If we consider pixels in a histogram, we can level it out. That is, first convert the histogram into a probability distribution $F(x)$ where $x$ is uint8 runs from 0 to 255. Then each pixel $x$ is replaced with $y=\lfloor 255\times F(x)\rfloor$. This is called *histogram equalization*. It is not a linear transform but depends on the intensity distribution. The code to do this on each channel of an image:

```
def histogram_equalize(img: np.ndarray) -> np.ndarray:
"""Apply histogram equalization on each channel"""
return cv2.merge([cv2.equalizeHist(ch) for ch in cv2.split(img)])
```

This equalization depends on one channel of the entire image. An alternative way is to perform equalization based on neighboring pixels only. This is *contrast limited adaptive histogram equalization* or CLAHE. To apply CLAHE to all channels in an RGB image,

```
def clahe_channels(img: np.ndarray) -> np.ndarray:
clahe = cv2.createCLAHE(clipLimit=3.0, tileGridSize=(8, 8))
channels = [clahe.apply(ch) for ch in cv2.split(img)]
return cv2.merge(channels)
```

Instead of applying to all RGB channels, we can also apply this only to the L channel in the CIELAB color space, or only the V channel in HSB color space. This adjust only the brightness without touching the hue components.

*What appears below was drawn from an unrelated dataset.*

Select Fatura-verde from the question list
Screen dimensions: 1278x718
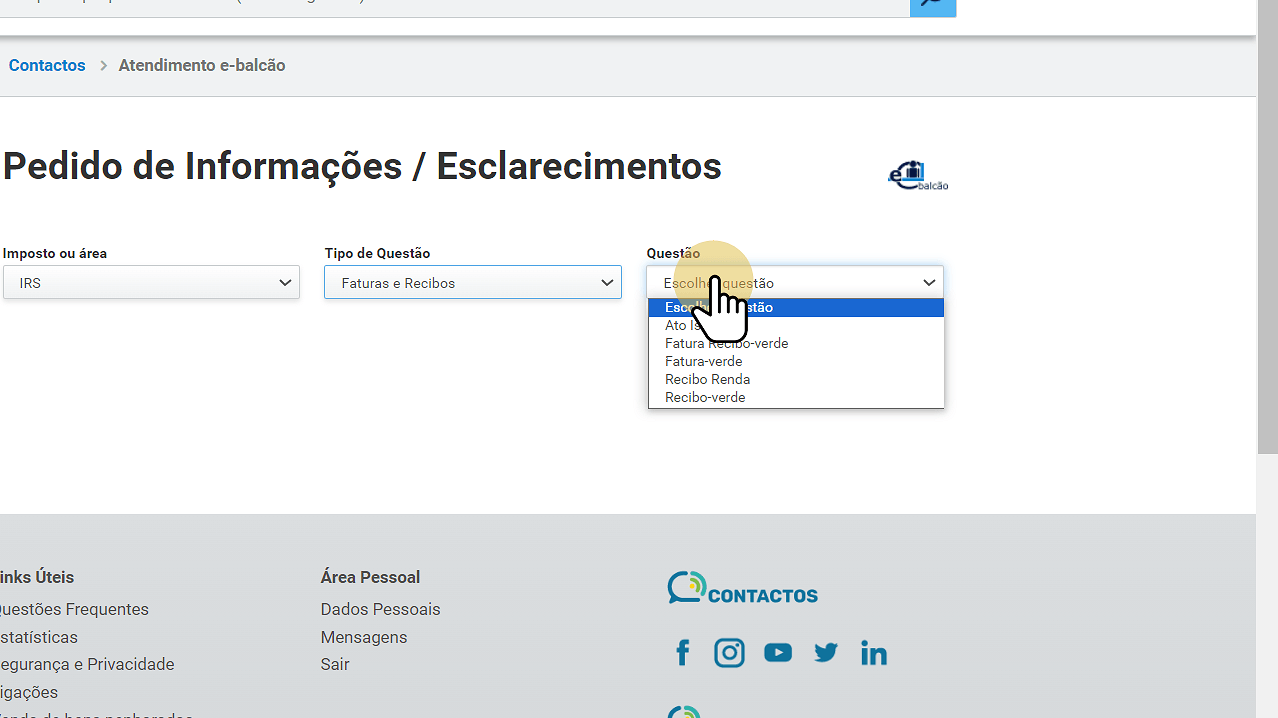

Another nonlinear transformation to pixel intensity is gamma correction, which historically is how TV tries to correct the problem of nonlinear intensity response in cathode-ray tube. In essence, this is to update the pixel intensity with \(I' = I^{1/\gamma}\) which the intensity value should be between 0 and 1. For pixels of uint8 values, we can implement gamma correction as:

```
def adjust_gamma(img: np.ndarray, gamma=1.0) -> np.ndarray:
"""Gamma adjustment on RGB image, which gamma>1 brighten the image,
and gamma<1 darken the image
"""
invgamma = 1.0 / gamma
table = (np.power(np.arange(256)/255.0, invgamma) * 255).astype(np.uint8)
new_img = cv2.LUT(img, table)
return new_img
```

Use of lookup table in OpenCV is faster than manipulating the matrix using NumPy. Compared to the previous algorithms, this requires the parameter $\gamma$ predefined. One way to figure out the value is to consider

\[\gamma = \frac{\log I_\text{in}}{\log I_\text{out}}\]and if we assume the expected midtone is 127.5 (midpoint of 0 to 255) and the midtone of the original image is as computed by the average, we can find $\gamma$ using:

```
def find_optimal_gamma(img: np.ndarray, mid=0.5) -> np.ndarray:
# with midtone set, best gamma is log(mean)/log(mid*255)
mean = np.mean(cv2.cvtColor(img, cv2.COLOR_RGB2GRAY))
gamma = np.log(mean)/np.log(mid*255)
return gamma
```

This code allows an adjustable midtone if 127.5 is not the best value.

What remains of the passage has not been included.